Después de más de una temporada, con la amenaza en el aire de acudir a los tribunales de justicia, tras horas de conversaciones estériles, ayer, en la comida que celebraron en un restaurante santanderino las directivas del Racing y del Valencia, el 'caso Regueiro' quedó zanjado.

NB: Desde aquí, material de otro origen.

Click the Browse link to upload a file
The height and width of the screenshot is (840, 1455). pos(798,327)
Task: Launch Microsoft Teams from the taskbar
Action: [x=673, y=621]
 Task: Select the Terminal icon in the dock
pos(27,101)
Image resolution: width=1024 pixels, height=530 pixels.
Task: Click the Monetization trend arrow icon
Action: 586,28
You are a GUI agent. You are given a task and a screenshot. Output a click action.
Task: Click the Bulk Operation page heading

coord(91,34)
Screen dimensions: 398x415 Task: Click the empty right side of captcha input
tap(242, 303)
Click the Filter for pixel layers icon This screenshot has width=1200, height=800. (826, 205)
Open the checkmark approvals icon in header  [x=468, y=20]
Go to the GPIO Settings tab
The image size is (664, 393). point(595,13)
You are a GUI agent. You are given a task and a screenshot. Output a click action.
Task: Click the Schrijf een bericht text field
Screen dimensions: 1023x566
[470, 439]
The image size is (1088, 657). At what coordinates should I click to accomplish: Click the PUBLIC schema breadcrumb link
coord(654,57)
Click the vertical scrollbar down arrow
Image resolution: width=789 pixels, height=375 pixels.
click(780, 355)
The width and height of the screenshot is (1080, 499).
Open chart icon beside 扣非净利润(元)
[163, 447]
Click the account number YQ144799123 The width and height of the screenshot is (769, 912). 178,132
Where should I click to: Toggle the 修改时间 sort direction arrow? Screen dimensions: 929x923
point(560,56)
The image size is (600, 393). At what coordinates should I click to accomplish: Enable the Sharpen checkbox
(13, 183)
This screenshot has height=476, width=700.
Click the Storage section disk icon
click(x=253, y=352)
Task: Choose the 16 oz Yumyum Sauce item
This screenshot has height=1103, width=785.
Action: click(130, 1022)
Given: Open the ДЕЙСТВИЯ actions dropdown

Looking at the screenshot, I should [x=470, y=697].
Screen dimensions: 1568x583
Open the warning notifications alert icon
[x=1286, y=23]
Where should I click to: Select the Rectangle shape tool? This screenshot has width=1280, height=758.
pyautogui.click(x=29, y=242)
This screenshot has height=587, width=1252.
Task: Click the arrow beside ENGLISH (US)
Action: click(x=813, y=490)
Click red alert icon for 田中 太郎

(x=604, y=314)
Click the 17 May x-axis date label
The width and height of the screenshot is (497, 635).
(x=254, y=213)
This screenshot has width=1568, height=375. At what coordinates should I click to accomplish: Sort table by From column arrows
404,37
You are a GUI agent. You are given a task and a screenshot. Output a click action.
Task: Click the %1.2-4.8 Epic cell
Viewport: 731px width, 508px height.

Recordemos. El jugador uruguayo se marchó del Racing al Valencia con la carta de libertad bajo del brazo, aunque en virtud de un acuerdo alcanzado esa misma temporada por todos los clubes de Primera -excepto el Barcelona- el equipo levantino estaba en la obligación de abonar al cántabro una cantidad próxima a los 1,2 millones de euros. Pero el Valencia se agarró entonces al fulgurante paso de Regueiro por un equipo uruguayo tras su marcha de Santander. Era algo así como una trampa para evitar el pago. El Racing, en cualquier caso, lo tenía claro. Todos los informes jurídicos que manejaba le llevaban a una misma conclusión: El hecho de que Regueiro pasara por el equipo de su país antes de llegar al Valencia no eximía a los levantinos de pagar. Aahí comenzó el litigio.
El Racing acudió a los tribunales y empezó a pelear por hacer valer los derechos que, a su juicio, tenía. Pero ni por esas. El Valencia se había cerrado en banda y no soltaba el 1,2 millones de euros que se le reclamaban. Ayer, para poner fin a este culebrón, los responsables de ambos equipos, con mesa y mantel de por medio, alcanzaron un acuerdo supuestamente beneficioso para todas las partes. El Racing renunciaba a parte de la compensación que el Valencia debería abonarle, mientras que el conjunto levantino le concedía una opción preferencial para la cesión de jugadores, cuya ficha correría a cargo del equipo 'Ché'.